Zuerst die Daten auf den Tisch. Dass der Preis fällt, ist eine Tatsache. Aber die Funding-Rate ist negativ: Alle 8 Stunden zahlen die Bären den Longs. Auch das ist eine Tatsache. Diese Kombination – fallender Preis plus negative Funding – ist das klassische Skript: Bären bauen Positionen auf und der Konsens ist stark bearish.

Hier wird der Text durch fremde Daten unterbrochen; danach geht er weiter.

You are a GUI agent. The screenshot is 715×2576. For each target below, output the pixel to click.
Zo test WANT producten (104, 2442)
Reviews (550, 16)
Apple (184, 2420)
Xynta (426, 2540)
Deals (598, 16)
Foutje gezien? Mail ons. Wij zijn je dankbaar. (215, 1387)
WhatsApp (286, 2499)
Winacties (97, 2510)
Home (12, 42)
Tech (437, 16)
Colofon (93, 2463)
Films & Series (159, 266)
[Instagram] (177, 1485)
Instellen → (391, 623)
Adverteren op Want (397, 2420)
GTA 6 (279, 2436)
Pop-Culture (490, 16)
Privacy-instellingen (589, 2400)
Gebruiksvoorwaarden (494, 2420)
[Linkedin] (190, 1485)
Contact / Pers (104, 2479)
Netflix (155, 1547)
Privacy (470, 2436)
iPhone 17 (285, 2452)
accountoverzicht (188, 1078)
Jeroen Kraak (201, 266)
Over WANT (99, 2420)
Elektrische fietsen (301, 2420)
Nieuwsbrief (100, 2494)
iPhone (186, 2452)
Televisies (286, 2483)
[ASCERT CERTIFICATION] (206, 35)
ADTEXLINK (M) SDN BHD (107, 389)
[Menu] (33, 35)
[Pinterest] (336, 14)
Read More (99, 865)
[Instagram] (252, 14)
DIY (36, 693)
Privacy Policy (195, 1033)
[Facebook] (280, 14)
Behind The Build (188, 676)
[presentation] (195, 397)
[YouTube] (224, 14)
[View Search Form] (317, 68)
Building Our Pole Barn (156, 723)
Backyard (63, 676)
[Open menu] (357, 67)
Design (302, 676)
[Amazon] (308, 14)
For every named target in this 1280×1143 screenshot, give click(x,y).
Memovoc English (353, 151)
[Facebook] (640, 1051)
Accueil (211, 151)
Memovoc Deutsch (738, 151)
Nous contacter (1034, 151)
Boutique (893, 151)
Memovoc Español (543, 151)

Doch die Longs liegen einfach da und kassieren. Dadurch werden die Positionskosten verwässert. Ein einzelnes Signal betrachtet heißt das nur: Die Bären sind überfüllt. Aber meine Sichtweise betrifft politische und militärische Ereignisse. Wenn externe Ereignisse die Risikobereitschaft drücken, ist der Preisrückgang eine Stressreaktion. Die negative Funding-Rate zeigt jedoch die tatsächlichen Kosten der Short-Positionen. Sie setzen darauf, dass das politische Risiko anhält oder sich sogar verschärft – daher sind sie bereit, dieses Geld zu zahlen, um ihre Shorts zu halten.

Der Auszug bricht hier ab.